TEXT SHOWN:
Two element generating sets that produce a group

Question

We have an additive group of integers modulo $n$, take for example $\Bbb{Z}_{154}$, being the set of integers between $0$ and $153$.

How can I find one pair $(x,y)$ of elements that both belong to $\Bbb{Z}_{154}$, which satisfy the condition that both $\langle x\rangle$ and $\langle y\rangle$ are proper subgroups of $\Bbb{Z}_{154}$, and that $\langle x,y\rangle = \Bbb{Z}_{154}$. What would be the process behind this?

Knowing what set will come from a single element generating set is straightforward enough, however, how do we know what set will be produced by a generating set containing two elements such as $\langle x,y\rangle$?

Answer 1

If you view the cyclic group of order $n$ as consisting of the integers $0,1,\ldots,n-1$ with modulo $n$ addition, then the element $a$ generates a subgroup of order $n/\gcd(a,n)$. In particular, $a$ generates the whole group if and only if $\gcd(a,n)=1$. So any elements that are not relatively prime to $n$ generate a proper subgroup.

On the other hand, if $\langle x,y\rangle$ is the whole group, then it must be possible to obtain $1$ as a linear combination of $x$ and $y$ modulo $n$: that is, it must be possible to find integer $a$ and $b$ such that $1\equiv ax+by\pmod{n}$. That means there is an integer $k$ such that $nk=(ax+by)-1$, or equivalently, that you can find integers $a$, $b$, and $c$ such that $$1 = ax+by+cn.$$ Now, any element of the form $ax+by+cn$ is a multiple of $\gcd(x,y,n)$. So we need $\gcd(x,y,n)=1$ for this to work.

In summary, you want integers $x$ and $y$, $0\leq x,y\lt 154$, such that:

1. $\gcd(x,154)\gt 1$;
2. $\gcd(y,154)\gt 1$;
3. $\gcd(x,y,154)=1$.

Now go at it. Note that the last one can be achieved if either $\gcd(x,y)=1$, or if $\gcd(x,154)$ and $\gcd(y,154)$ are relatively prime, even if $x$ and $y$ are not. So there should be lots of choices....

Answer 2

Since $\langle x\rangle,\langle y\rangle$ are proper subgroups of $\mathbb Z_{154}$, $x$ and $y$ must be not coprime to $154$. Since $\langle x,y\rangle$ is the whole group, $\gcd(x,y)$ must be relatively prime to $154$ – it may be $1$, for example.

Now $154=2×7×11$. We can take $x=2,y=7$.

Answer 3

OP's question:

how do we know what set will be produced by a generating set containing two elements such as $\langle x,y\rangle$?

It is known that

A subgroup of a cyclic group is cyclic

So we have cyclic groups and some relations,

$\quad \langle x \rangle \subset \langle x,y\rangle \subset \Bbb{Z}_{154}$,

$\quad \langle y \rangle \subset \langle x,y\rangle \subset \Bbb{Z}_{154}$,

and using group theory definitions we can write

$\quad \langle x,y\rangle = \Bbb{Z}_{154} \; \text{ iff } \; \exists k \in \langle x,y\rangle \text{ such that the order of } k \text{ is equal to } 154$

INFORMATION SHOWN:
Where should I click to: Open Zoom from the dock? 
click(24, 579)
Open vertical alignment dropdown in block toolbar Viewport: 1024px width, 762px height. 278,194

PROBLEMS:
1. In the thread on generating sets of the integers modulo 154, which values does Answer 2 choose for x and y?
2. Repeat, word for word, the part of the thread on generating sets of the integers modulo 154 between "Since $\langle x\rangle,\langle" and "be $1$, for example.", inclusive.

THE SOLUTIONS:
1. x = 2 and y = 7.

2.
Since $\langle x\rangle,\langle y\rangle$ are proper subgroups of $\mathbb Z_{154}$, $x$ and $y$ must be not coprime to $154$. Since $\langle x,y\rangle$ is the whole group, $\gcd(x,y)$ must be relatively prime to $154$ – it may be $1$, for example.